In a joint letter, the National Community Pharmacists' Association, National Association of Chain Drug Stores, American Pharmacists' Association, National Association of Speciality Pharmacy, Food Marketing Institute and National Grocers Association, called on political powerbrokers to relieve pharmacists and pharmacies of DIR burdens, which have inflated drug costs, while forcing pharmacies to provide Medicare scripts below cost, the groups said.
Recent changes to the scheme did not address "onerous fees that have increased 45,000% since 2010, with no savings passed onto beneficiaries," they wrote.
"This number will continue to grow if these practices are not reformed," they told the President.

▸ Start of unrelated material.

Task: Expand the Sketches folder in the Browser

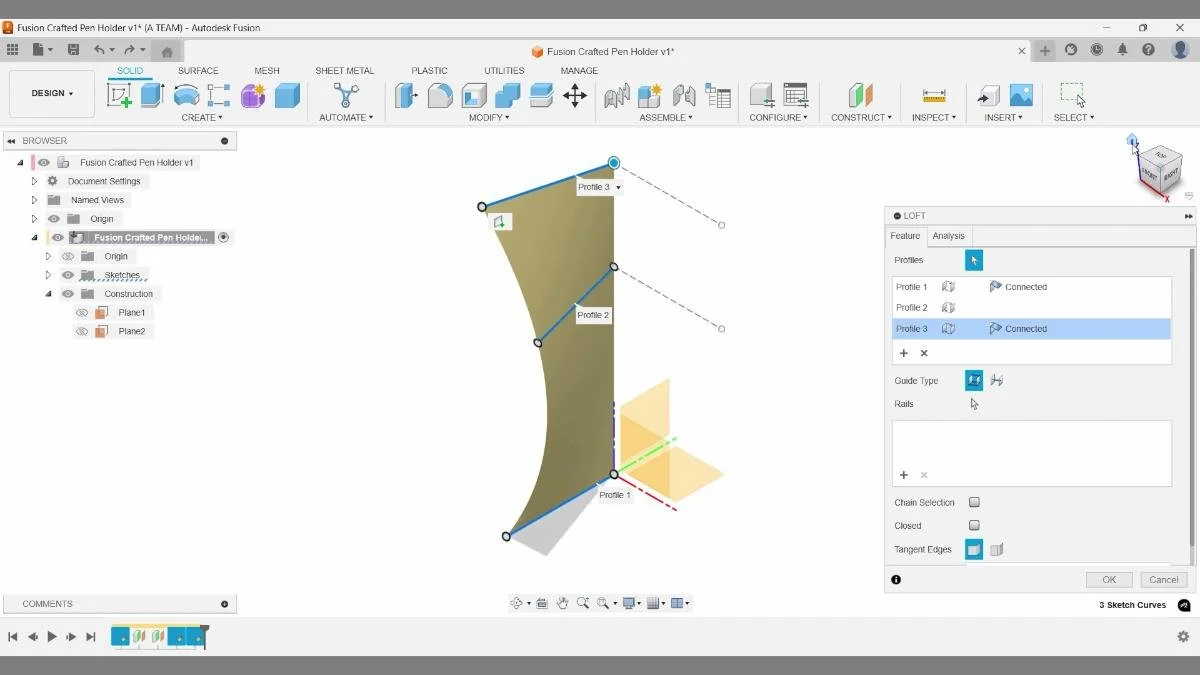Action: coord(48,274)
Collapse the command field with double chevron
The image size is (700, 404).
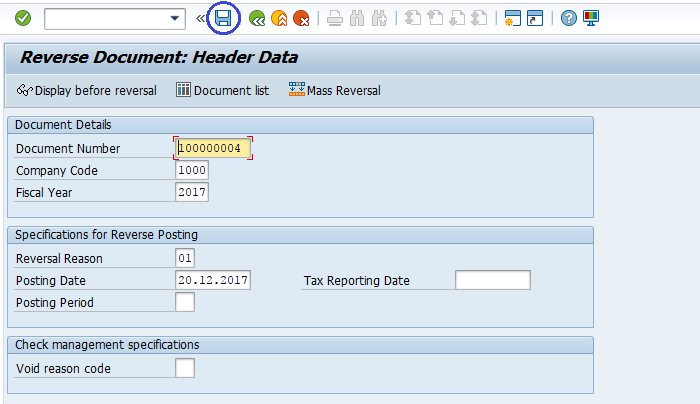[200, 18]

The group claimed if a revised policy currently being developed was adopted next year beneficiaries could save between US$7,1 billion and $9.2 billion over 10 years.
The organisations reported that DIR legal loopholes allowed for abuses that have driven costs up for pharmacies and patients.
"We request your immediate help to address DIR reform this year to eliminate practices that drive up patient and government spending.
"We stand ready to work with you and your administration to pursue additional opportunities, such as legislation, to move DIR reform forward," they said.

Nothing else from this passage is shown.